Renungan Minggu: 11 – 17 Agustus 2024 – Roma 13:1-7 – Pemerintah adalah Hamba Allah untuk Kebaikan
ALASAN PEMILIHAN TEMA
Warga gereja, termasuk GMIM, adalah warga Negara Indonesia dan warga Kerajaan Sorga. (Filipi 3:20: Karena kewargaan kita adalah di dalam sorga,) Sebagai orang Kristen kita harus memperlengkapi dan meningkatkan kualitas diri agar menjadi warga Negara Indonesia dan Warga Gereja yang baik serta bertanggung jawab. Bertanggung jawab artinya mampu menanggung beban, membiayai, rela menahan atau menderita ketika mengalami sesuatu yang tidak menyenangkan demi ketaatan dan kesetiaan sebagai murid Yesus Kristus.
Orang Kristen yang hidup di negara yang demokratis dan pemerintahnya menjamin kebebasan serta kesamaan hak warga negaranya tentu menyenangkan. Tetapi ketika keadaan sebaliknya, maka kita membutuhkan pencerahan firman Tuhan Allah agar sikap kita sebagai orang Kristen tidak bertentangan dengan kehendak-Nya. Bagaimana sikap kita terhadap pemerintah yang jahat dan menghujat Tuhan Allah? Perenungan sepanjang minggu ini akan dituntun oleh tema, “Pemerintah adalah Hamba Allah Untuk Kebaikan.”
PEMBAHASAN TEMATIS
Pembahasan Teks Alkitab (Exegese)
Roma Pasal 13:1-7 berisi ajaran tentang sikap etis orang Kristen terhadap pemerintah. Sikap itu adalah takluk, menghormati dan tidak melawan pemerintah, membayar pajak dan berbuat baik. Mengapa orang Kristen harus bersikap demikian kepada pemerintah? “…sebab tidak ada pemerintah, yang tidak berasal dari Allah; dan pemerintah-pemerintah yang ada, ditetapkan oleh Allah.” (ay.1.b) Rasul Paulus menyatakan hal ini untuk menegaskan apa yang dikatakan Yesus Kristus menjawab pertanyaan Pilatus: “Maka kata Pilatus kepada-Nya: “Tidakkah Engkau mau bicara dengan aku? Tidakkah Engkau tahu, bahwa aku berkuasa untuk membebaskan Engkau, dan berkuasa juga untuk menyalibkan Engkau?” Yesus menjawab: “Engkau tidak mempunyai kuasa apa pun terhadap Aku, jikalau kuasa itu tidak diberikan kepadamu dari atas.” (Yohanes 19:10-11)

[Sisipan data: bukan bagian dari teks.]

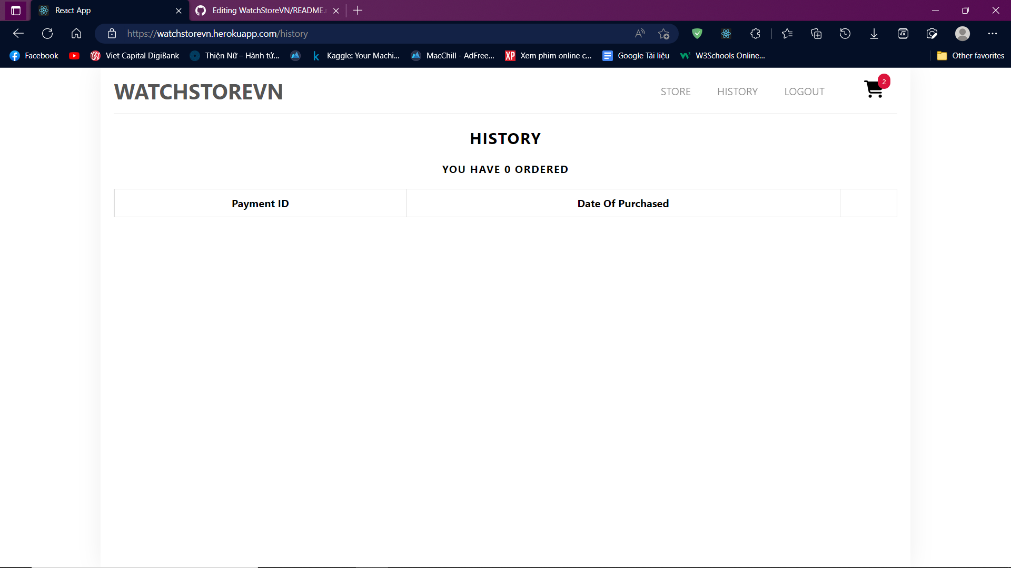Click the Math Solver toolbar icon
Viewport: 1011px width, 568px height.
click(903, 33)
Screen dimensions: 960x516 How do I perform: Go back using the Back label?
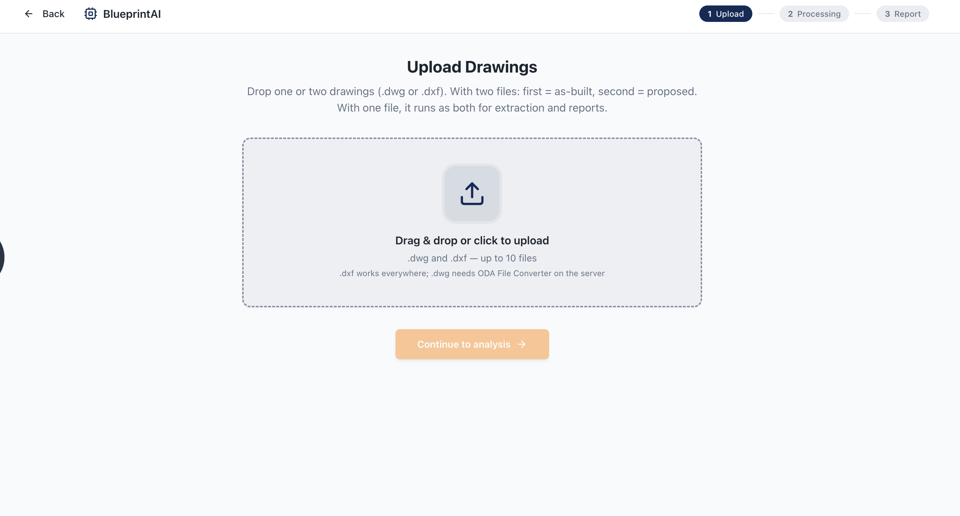[x=53, y=14]
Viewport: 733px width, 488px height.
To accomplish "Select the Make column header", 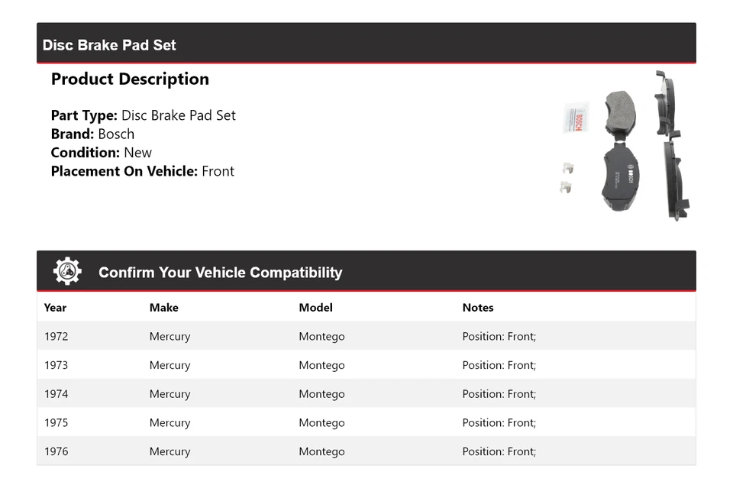I will [163, 308].
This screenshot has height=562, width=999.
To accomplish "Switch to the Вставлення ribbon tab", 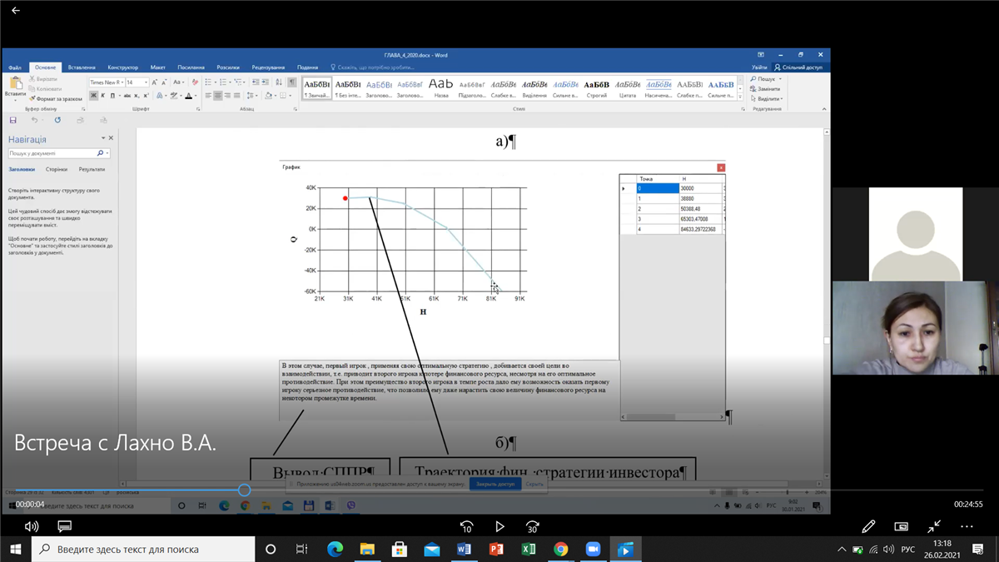I will 82,67.
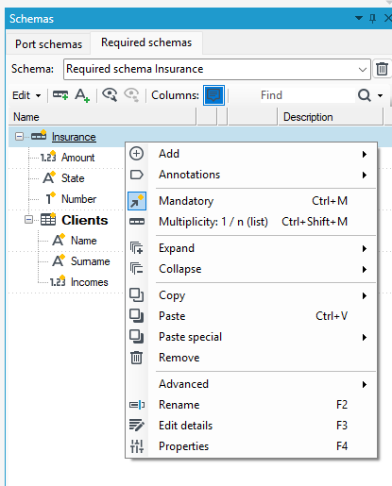This screenshot has height=486, width=392.
Task: Click the Properties sliders icon
Action: coord(137,446)
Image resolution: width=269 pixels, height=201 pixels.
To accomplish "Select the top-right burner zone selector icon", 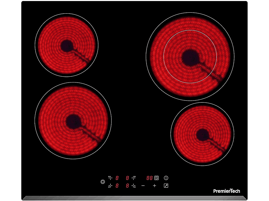I will click(x=133, y=178).
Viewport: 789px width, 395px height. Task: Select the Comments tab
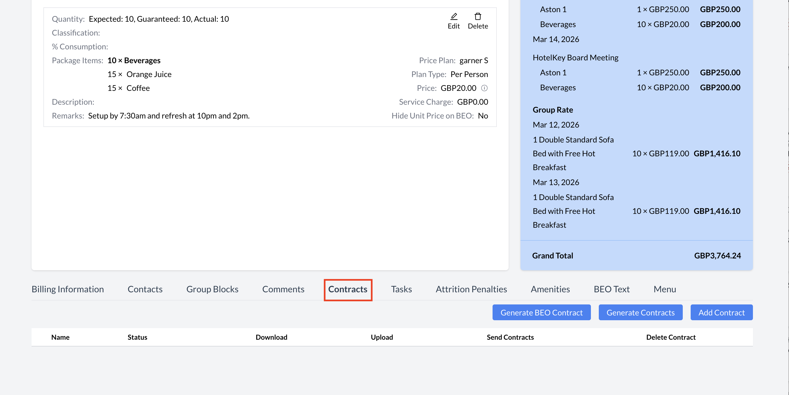283,289
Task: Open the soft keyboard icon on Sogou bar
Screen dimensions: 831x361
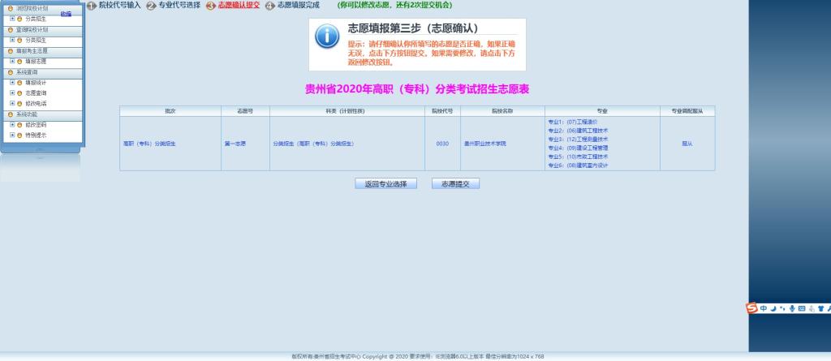Action: click(801, 308)
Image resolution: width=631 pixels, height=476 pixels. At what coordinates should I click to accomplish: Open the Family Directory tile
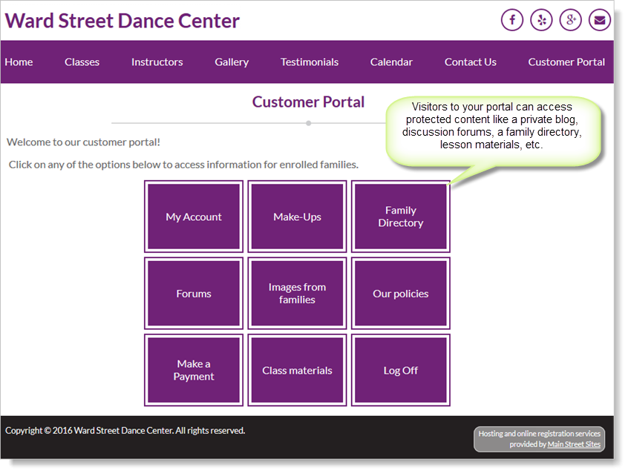click(400, 217)
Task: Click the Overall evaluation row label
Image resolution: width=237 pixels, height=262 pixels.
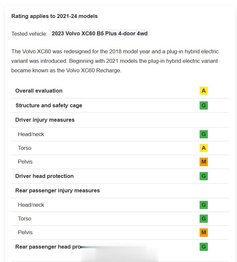Action: [x=39, y=91]
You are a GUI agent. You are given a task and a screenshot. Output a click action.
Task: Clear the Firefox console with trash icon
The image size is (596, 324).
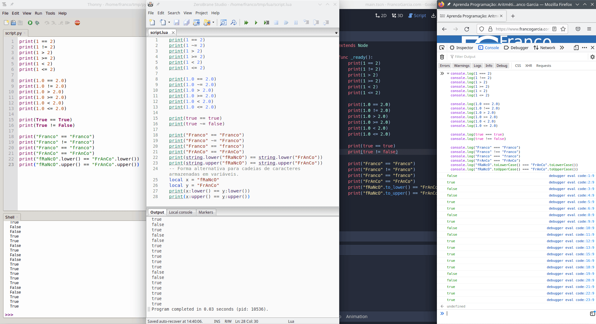442,57
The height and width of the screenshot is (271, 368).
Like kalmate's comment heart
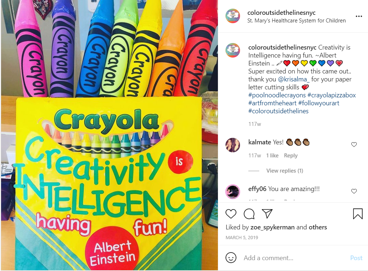[x=354, y=144]
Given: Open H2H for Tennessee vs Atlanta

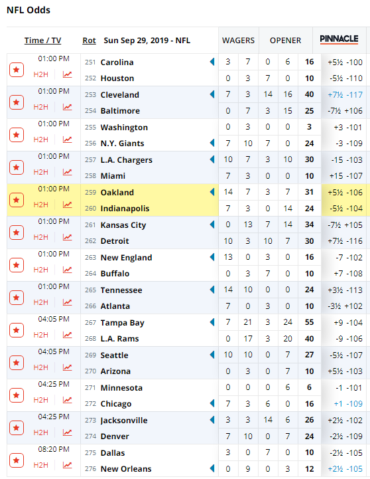Looking at the screenshot, I should 41,302.
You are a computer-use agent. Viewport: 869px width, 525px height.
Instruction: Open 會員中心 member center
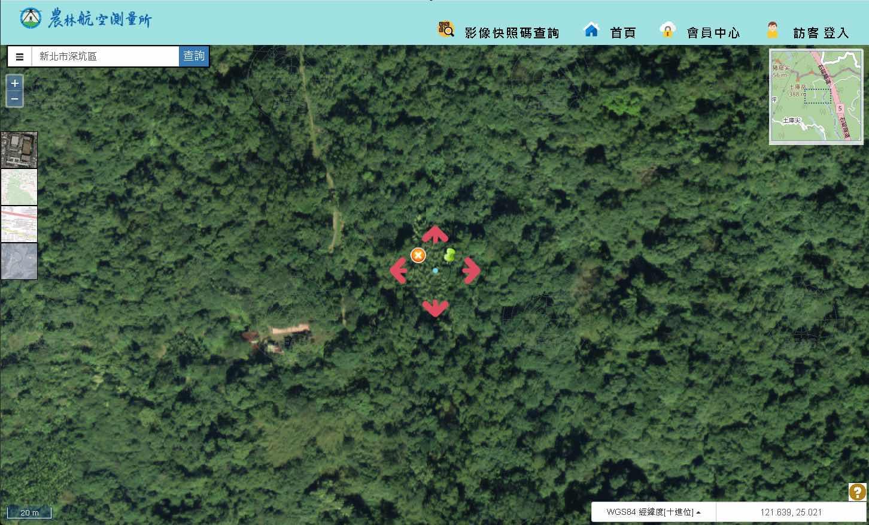point(700,32)
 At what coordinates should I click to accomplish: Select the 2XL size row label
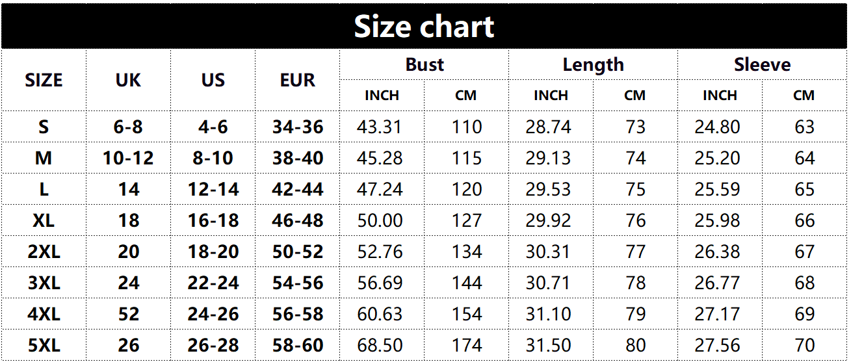44,252
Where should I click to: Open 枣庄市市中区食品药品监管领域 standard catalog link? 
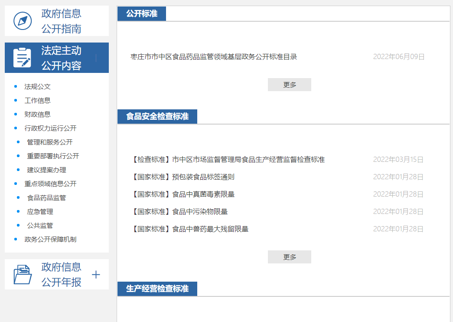click(x=214, y=57)

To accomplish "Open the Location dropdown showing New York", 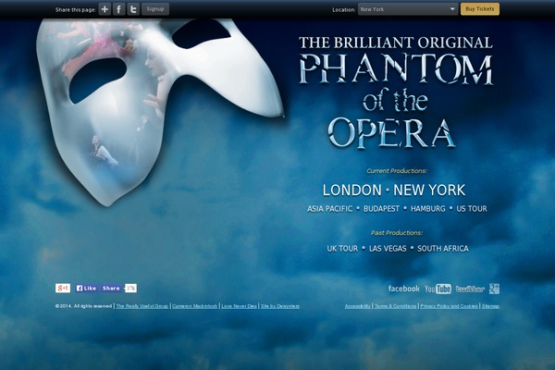I will (408, 9).
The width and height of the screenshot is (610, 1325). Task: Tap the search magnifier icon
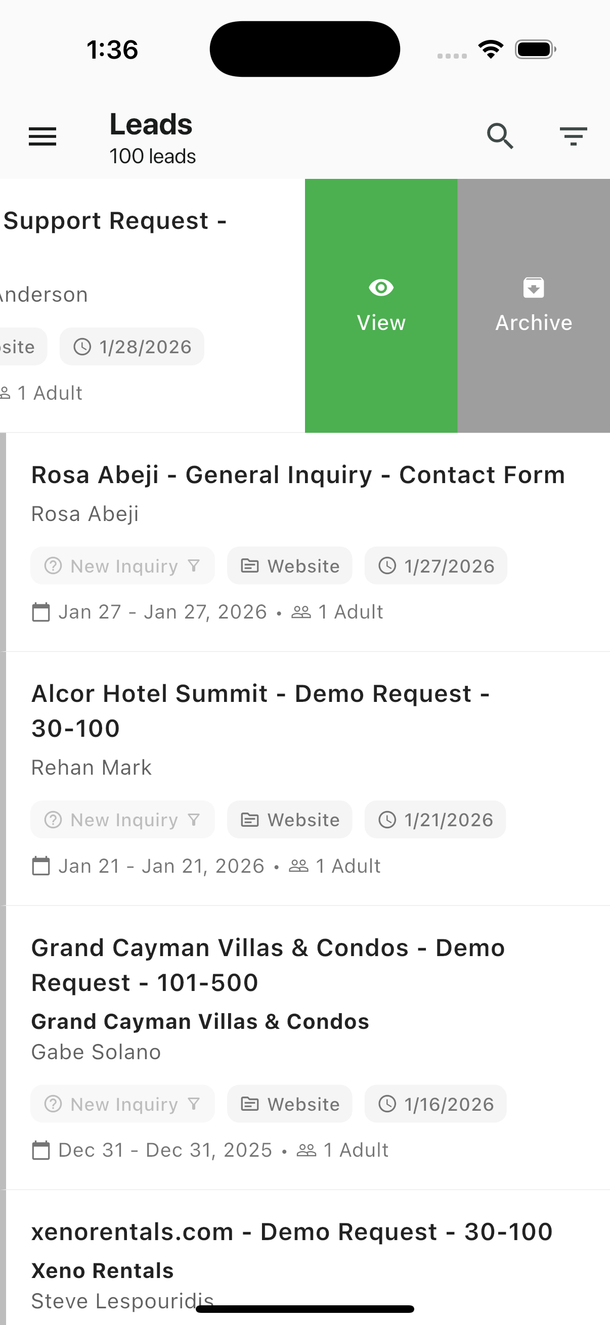[500, 136]
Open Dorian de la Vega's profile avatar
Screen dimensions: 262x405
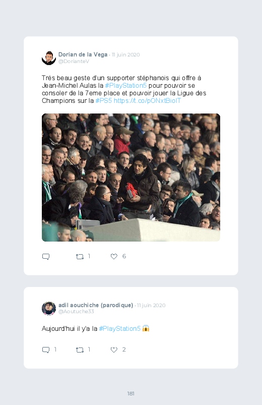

Firman ini mengajarkan bahwa semua kuasa (otoritas) berasal dari Tuhan Allah, termasuk kuasa (otoritas) yang baik dan jahat. Orang Kristen diajak untuk melihat kuasa (otoritas) dari perspektif ilahi dan percaya bahwa Tuhan Allah memiliki rencana meskipun melalui pemerintah yang tidak sempurna. Ayat 4, “Karena pemerintah adalah hamba Allah.” Hamba, δούλος: doulos adalah budak atau pelayan. Pada ayat 6 disebut “pelayan-pelayan Allah”: leitourgov: leitourgos, seorang pelayan publik, pelayan negara, pendeta. Karena itu, tugas pemerintah adalah menjaga ketertiban dan menegakkan hukum. Pemerintah memiliki tugas untuk memuji yang berbuat baik dan menghukum yang berbuat jahat. Dengan kata lain, pemerintah berfungsi sebagai alat Tuhan Allah untuk keadilan.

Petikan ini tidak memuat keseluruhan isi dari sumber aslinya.